HALAMAN
DILEMA GAMBUT: Antara Pertumbuhan Ekonomi dan Perbaikan Lingkungan
Pertumbuhan ekonomi saat
ini menjadi tolok ukur keberhasilan suatu negara, termasuk Indonesia. Berbagai
upaya dilakukan untuk pencapaian tersebut, salah satunya dengan mengolah tanah
gambut menjadi lahan perkebunan sawit. Tanah gambut yang semula tidak produktif
untuk tanaman budidaya (disebabkan tingginya kadar asam dan kadar air pada
tanah gambut) dapat menjadi lahan yang produktif dan bernilai ekonomis jika ada
pengaturan tinggi muka air pada tanah gambut. Menteri Pertanian mengatur tinggi
muka air pada lahan gambut dalam Peraturan Menteri No: 14 tahun 2009 tentang Pedoman
Pemanfaatan Lahan Gambut Untuk Budidaya Kelapa Sawit. Dalam aturan tersebut, tinggi
muka air untuk lahan gambut adalah 0,6 – 0,8 (nol koma enam hingga nol koma
delapan) meter dari permukaan lahan gambut.
Dengan berbekal aturan
tersebut, korporasi yang memiliki lahan konsesi perkebunan yang luas pada lahan
gambut kemudian tidak segan mengatur tinggi muka air pada lahan gambut dengan
membuat kanal-kanal perusahaan. Keuntungan ekonomi memang menjadi fakta yang
tidak terbantahkan, bahkan saat ini sektor perkebunan menghasilkan devisa
dengan sumbangan terbesar pada Produk Domestik Bruto (PDB) Indonesia. Dirjen Perkebunan Kementerian Pertanian mengungkapkan bahwa sumbangan sektor
perkebunan terhadap devisa negara mencapai Rp. 429 Triliun dan sumbangan
terbesar berasal dari perkebunan sawit yang mencapai Rp. 260 Triliun (2016).

TUGAS LATIHAN
1: Menurut tulisan tentang dilema gambut di atas, berapa tinggi muka air lahan gambut yang ditetapkan dalam Peraturan Menteri No: 14 tahun 2009?
2: Teruskan tulisan tentang dilema gambut di atas, dimulai setelah kalimat terakhirnya.
Item di bawah ini tidak diperlukan.

ITEM YANG DISEDIAKAN
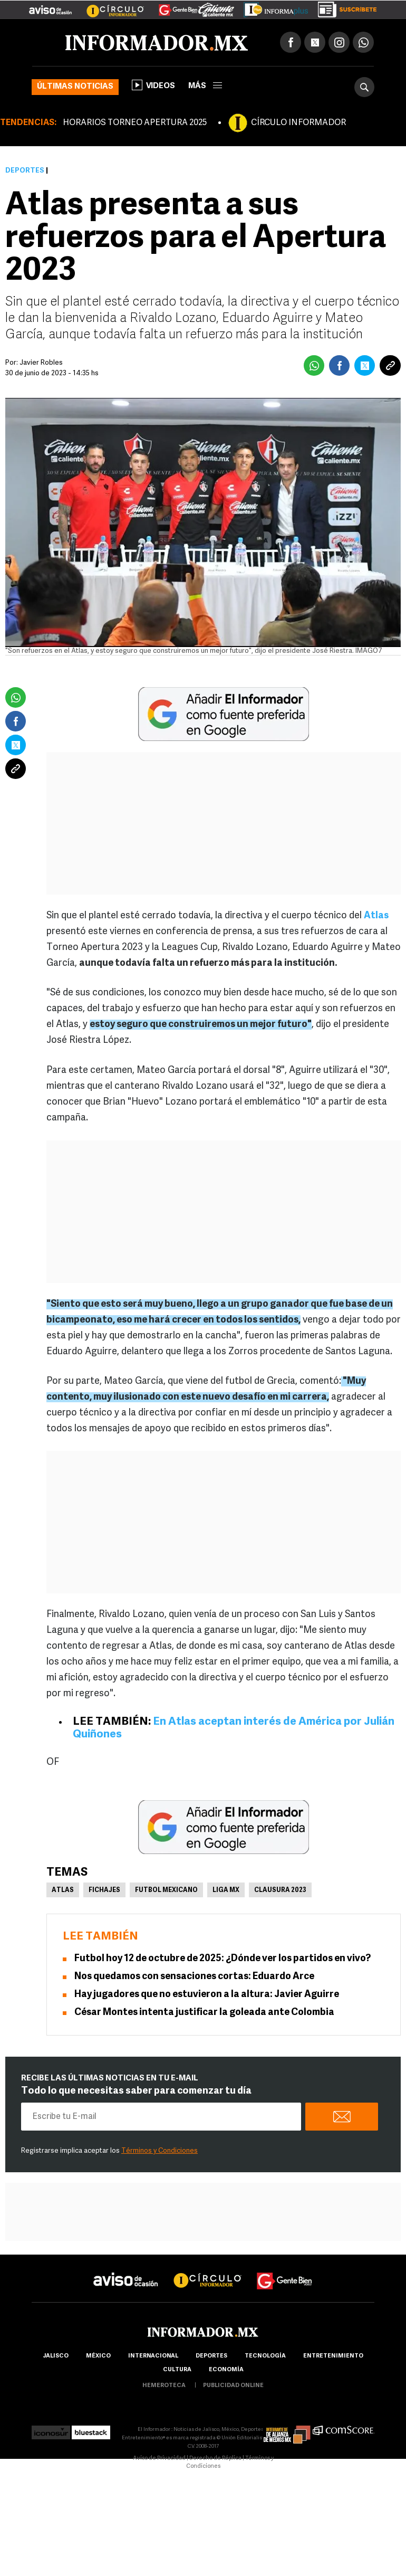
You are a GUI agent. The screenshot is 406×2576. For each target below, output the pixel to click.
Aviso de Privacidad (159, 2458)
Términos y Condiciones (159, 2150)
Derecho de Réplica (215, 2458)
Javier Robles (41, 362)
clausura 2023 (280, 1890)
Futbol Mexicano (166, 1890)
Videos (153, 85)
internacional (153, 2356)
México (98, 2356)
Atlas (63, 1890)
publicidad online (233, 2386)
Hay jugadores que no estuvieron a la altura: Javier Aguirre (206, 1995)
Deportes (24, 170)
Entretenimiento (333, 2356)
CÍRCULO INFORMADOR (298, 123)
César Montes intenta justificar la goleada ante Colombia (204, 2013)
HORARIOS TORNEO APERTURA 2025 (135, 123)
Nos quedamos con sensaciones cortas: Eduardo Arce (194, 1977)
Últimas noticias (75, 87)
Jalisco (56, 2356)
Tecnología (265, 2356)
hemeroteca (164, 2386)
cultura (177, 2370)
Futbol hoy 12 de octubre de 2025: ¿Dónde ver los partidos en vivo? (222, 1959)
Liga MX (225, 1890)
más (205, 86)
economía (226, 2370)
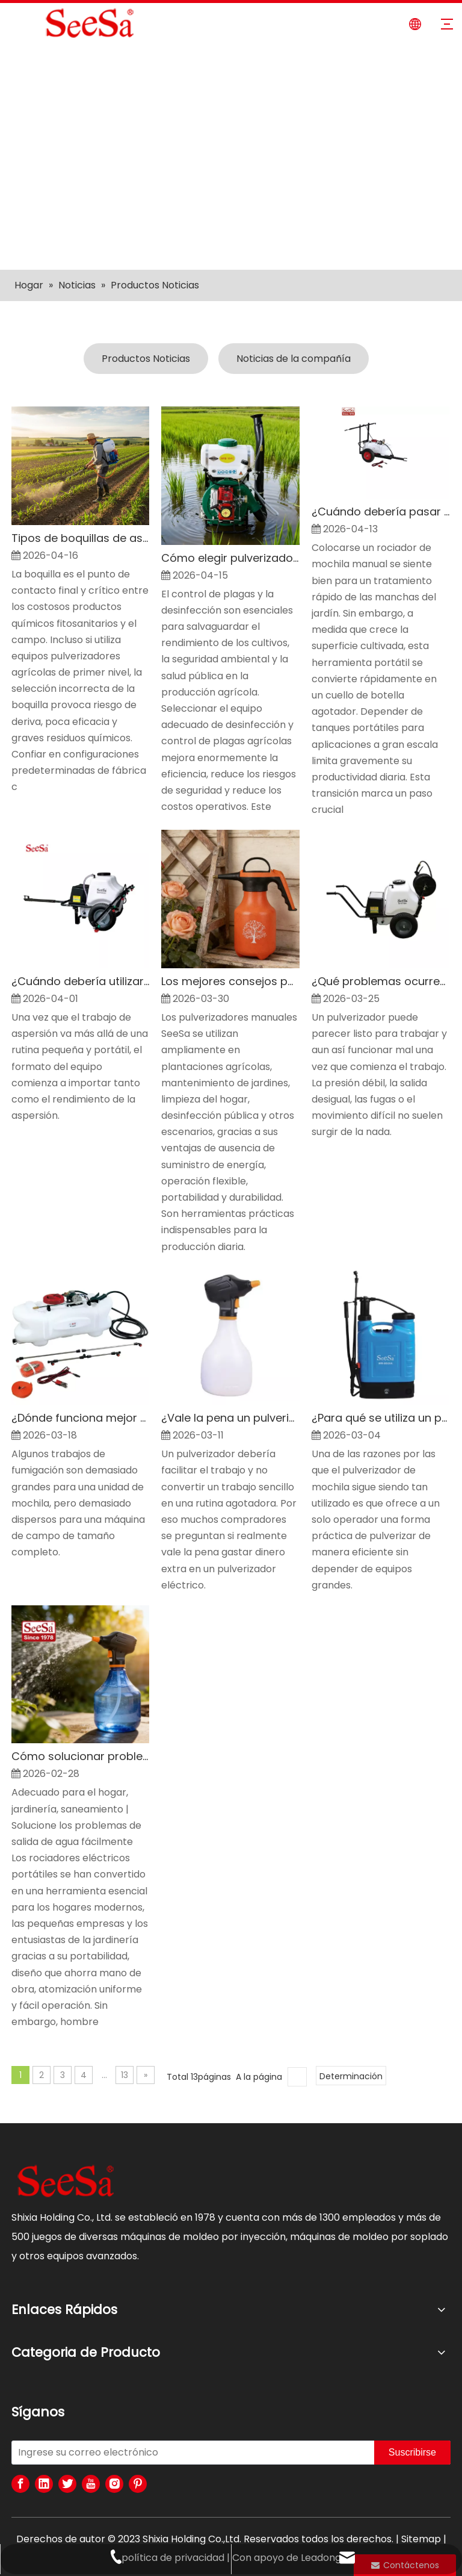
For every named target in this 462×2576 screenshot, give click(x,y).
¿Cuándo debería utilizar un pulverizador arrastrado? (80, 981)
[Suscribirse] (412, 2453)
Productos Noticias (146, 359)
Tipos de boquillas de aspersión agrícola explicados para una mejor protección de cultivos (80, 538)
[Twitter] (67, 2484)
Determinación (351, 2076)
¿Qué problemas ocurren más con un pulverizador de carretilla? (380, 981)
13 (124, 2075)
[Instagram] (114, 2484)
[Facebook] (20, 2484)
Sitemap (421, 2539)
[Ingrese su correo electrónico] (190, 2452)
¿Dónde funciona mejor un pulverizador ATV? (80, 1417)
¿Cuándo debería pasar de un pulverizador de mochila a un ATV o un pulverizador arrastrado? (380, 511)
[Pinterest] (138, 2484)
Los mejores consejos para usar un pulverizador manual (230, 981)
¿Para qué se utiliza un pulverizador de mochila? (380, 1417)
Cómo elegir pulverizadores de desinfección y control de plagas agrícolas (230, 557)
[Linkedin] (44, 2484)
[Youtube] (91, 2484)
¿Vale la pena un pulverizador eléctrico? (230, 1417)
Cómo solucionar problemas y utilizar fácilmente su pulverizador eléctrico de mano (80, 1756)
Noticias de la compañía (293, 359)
...
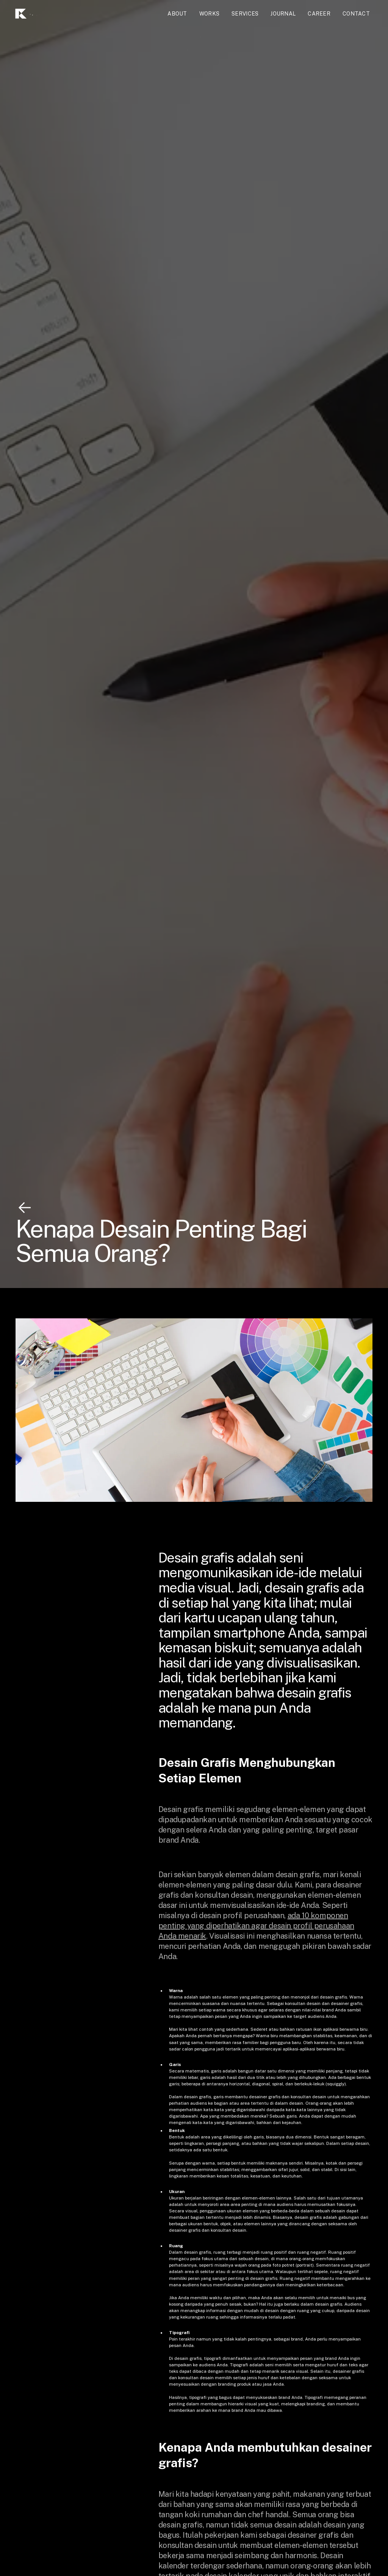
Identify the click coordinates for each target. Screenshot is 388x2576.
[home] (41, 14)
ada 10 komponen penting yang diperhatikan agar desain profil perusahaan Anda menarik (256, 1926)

JAWABAN TIAP TUGAS
1: Tinggi muka air yang ditetapkan adalah 0,6–0,8 meter dari permukaan lahan gambut.

2:
Dibalik euforia
keberhasilan ekonomi pada sektor perkebunan dan khususnya perkebunan sawit,
kerusakan lingkungan menjadi harga yang harus dibayar atas keinginan untuk
terus berproduksi dan mengekploitasi lingkungan khususnya tanah gambut. Peraturan
Menteri Pertanian yang mengatur tinggi muka
air pada lahan gambut dan diimplementasikan pada lahan perkebunan sawit
menyebabkan lahan gambut rawan untuk mengalami kekeringan dan mudah terbakar. Fakta
tesebut sejalan dengan Peraturan Pemerintah No. 57 tahun 2016, yang mana pada
pasal 23 ayat 3 menyebutkan bahwa ekosistem gambut dengan fungsi budidaya
dinyatakan rusak apabila muka air tanah di lahan Gambut lebih dari 0,4 (nol
koma empat) meter.
Dari
Peraturan Pemerintah tersebut jelas terlihat bahwa aturan dari Menteri
Pertanian yang mengatur tinggi muka air pada lahan gambut justru bertentangan
dengan Peraturan Pemerintah yang mengatur tentang Perlindungan dan Pengelolaan Ekosistem
Gambut. Hal
tersebut kemudian berimplikasi pada kerusakan lingkungan yang tidak terkendali,
misalnya kebakaran lahan dan hutan yang kerap terjadi di Indonesia. Kerusakan
dan kerugian yang ditimbulkan akibat kebakaran pada bulan Juli-Oktober 2015
lalu saja mencapai Rp. 221 Triliun, belum ditambah dengan kerugian di sektor
lain seperti pendidikan yang terpaksa harus diliburkan dibeberapa wilayah yang
mengalami kondisi darurat asap, berbagai penyakit yang menyerang penduduk
akibat polusi udara dan musnahnya berbagai jenis flora dan fauna akibat
kebakaran yang tidak terkenali.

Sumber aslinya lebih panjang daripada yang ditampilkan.